Especially after her next date with Hal, when he says he’s arranged the adoption for Tracy that Care had not even agreed to, that he’s taken a job in the Midwest and Clare can come too, get a job, and undergo psychoanalysis—and when she’s cured of her “neurotic attachment to her little niece,” they can be married. Clare rightly calls Hal “a smug, self-centered, swollen-headed creep”—but it that the end of the engagement? Heck, no! It’s not even the end of the date! She lets Hal drive her home, but “there were not let’s-kiss-and-make-up embraces,” which teaches Hal to be a better person.

Or maybe not, because before long, we are questioning Hal’s sanity—and you knew we would. “He ranted and raved; he paced the floor and pounded his fists on the semi-circular metal desk. His face thinned; his cheeks turned a purplish hue.” And we’re only on page 72. There’s still a lot of plot to get through, such as Larry’s very alarming pass at his sister Clare, his decision to take Tracy back and make a lot of money off her impending TV career, Hal’s idea to kidnap Tracy with Jeff’s help, Clare and Tracy’s several appearances on Jeff’s show, including one in which Jeff proposes to Clare on air. In the end, there’s a big showdown in which Tracy is shot “just a fraction above her heart,” and though the injury is described as “just a flesh wound,” but she really whacked her head when she fell down and has been in a coma and on the critical list for a week, and “almost didn’t make it.” Nevermind about gunshot wounds; it’s those bumps on the head that will really kill you.

So many elements of this story are the usual tricks from author Florence Stonebraker’s repertoire: the psycho (Nurse Under Fire, The Nurse from Alaska, and of course Psychiatric Nurse), the unwanted yet fiercely fought-over child (The Nurse from Alaska, Runaway Nurse), the adopted daughter (Ozark Nurse). There is none of the gorgeous writing that she can be capable of (run, do not walk, to find City Doctor and Doctor by Day), and here she’s developed an annoying habit of dropping the quotation marks halfway through a quote and paraphrasing the remainder of the remarks. The characters are not particularly likeable, as Clare is a pathetic pushover who on one hand claims, “I can take care of myself,” but on the other can’t figure out that Hal is a horrible person. Even Jeff, the supposed love interest, is far too arrogant and pushy, telling Clare within minutes of their first meeting that he looked into the crystal ball and “this girl appeared in the crystal, plain as anything.
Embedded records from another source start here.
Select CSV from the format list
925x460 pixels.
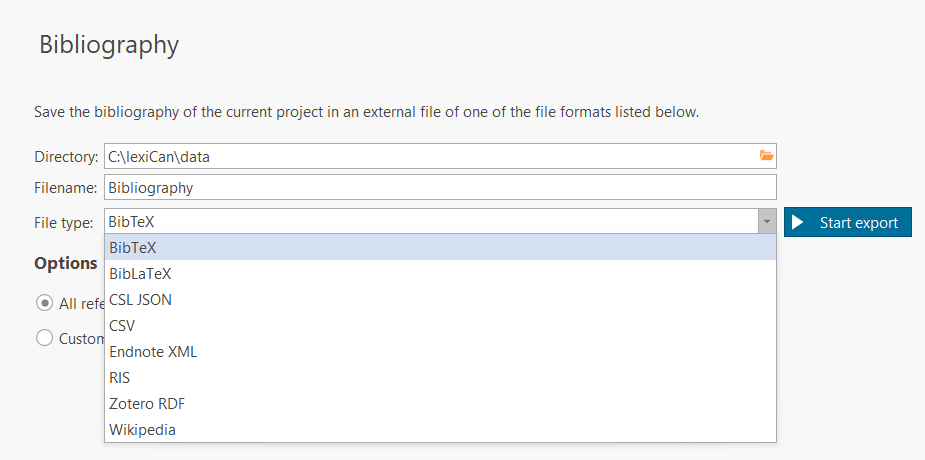coord(122,325)
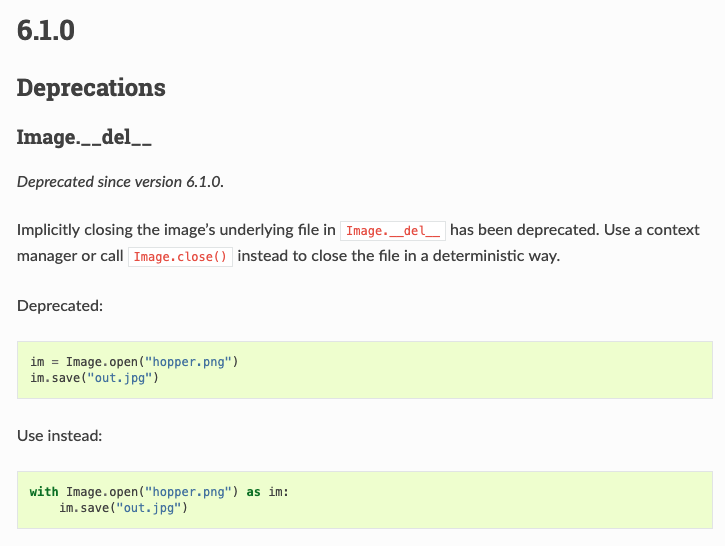Screen dimensions: 725x546
Task: Click the indented im.save call in second block
Action: coord(123,508)
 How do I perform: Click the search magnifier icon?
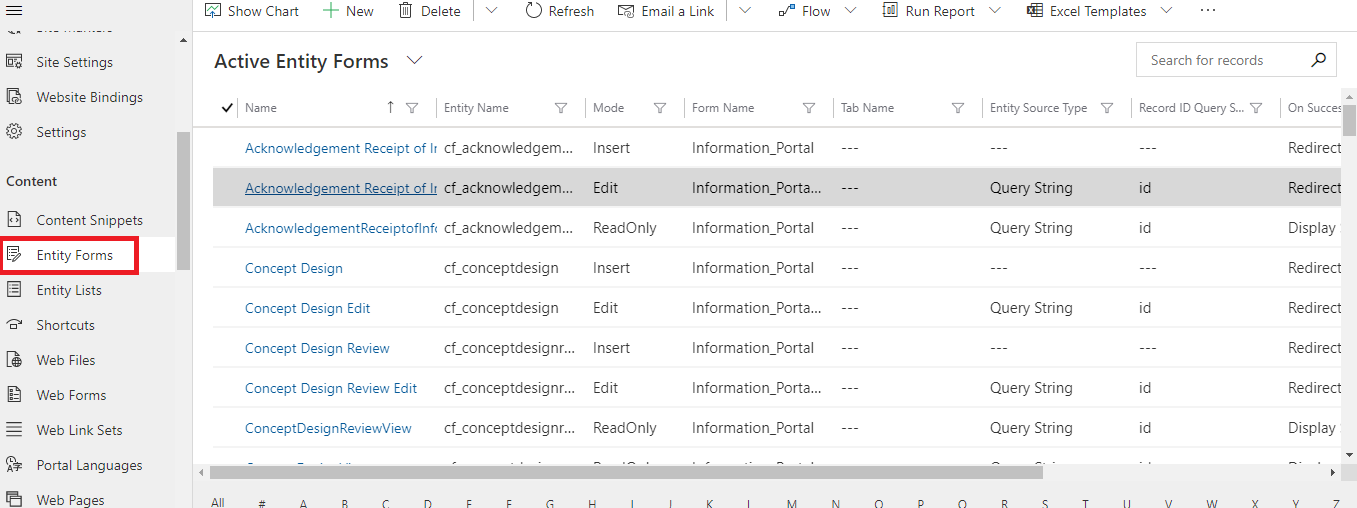(x=1320, y=60)
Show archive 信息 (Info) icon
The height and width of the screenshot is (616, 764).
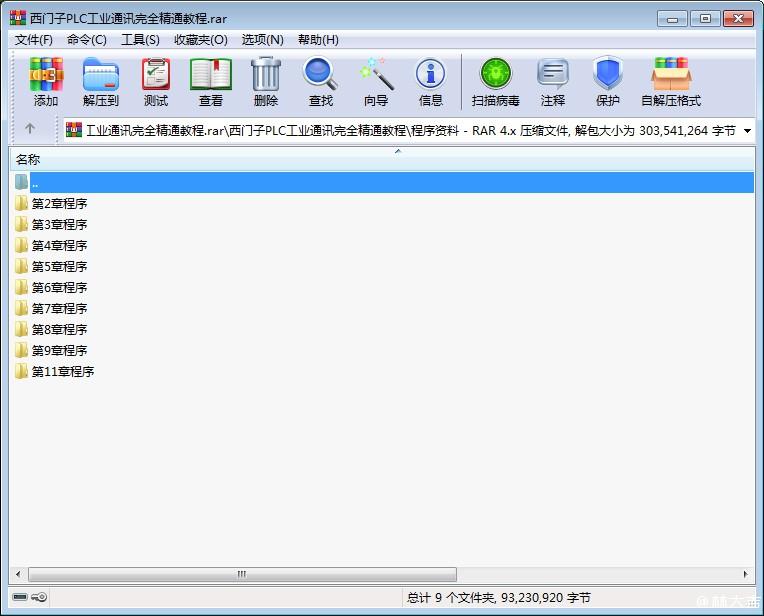click(x=431, y=82)
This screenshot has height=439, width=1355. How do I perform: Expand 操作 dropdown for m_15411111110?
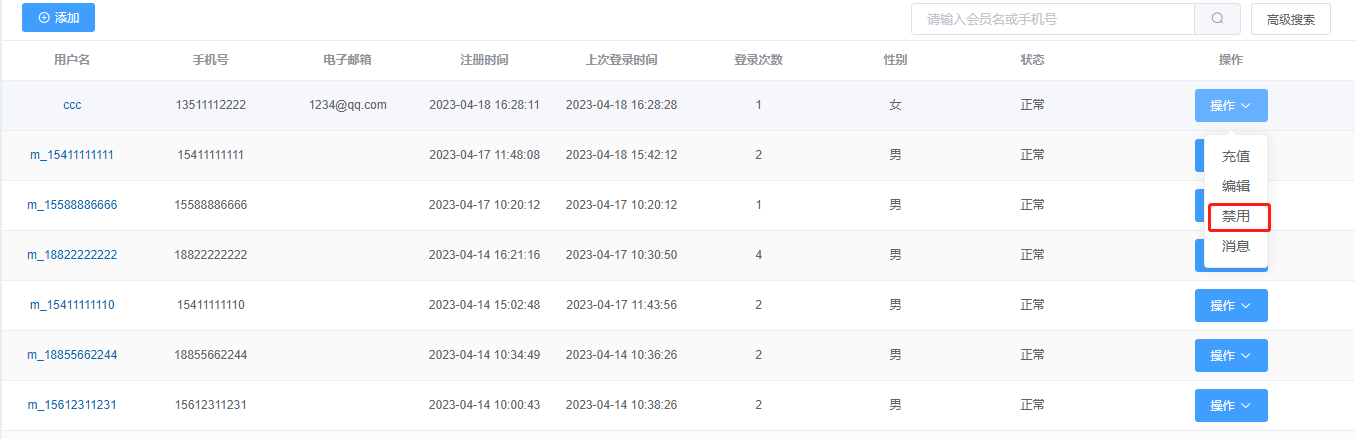point(1231,305)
And she had big, beautiful, golden eyes, exactly like yours. Now what do you make of that, sweetheart?” His on-air proposal to Clare screams of an overly controlling stalker, and his attentions to Tracy are too much to be anything but disturbing. This is actually the worst-rated Stonebraker novel of the 16 of her books I’ve read. If you’ve got others on your shelf, don’t bother pick up this one—not even the cover is worth looking at.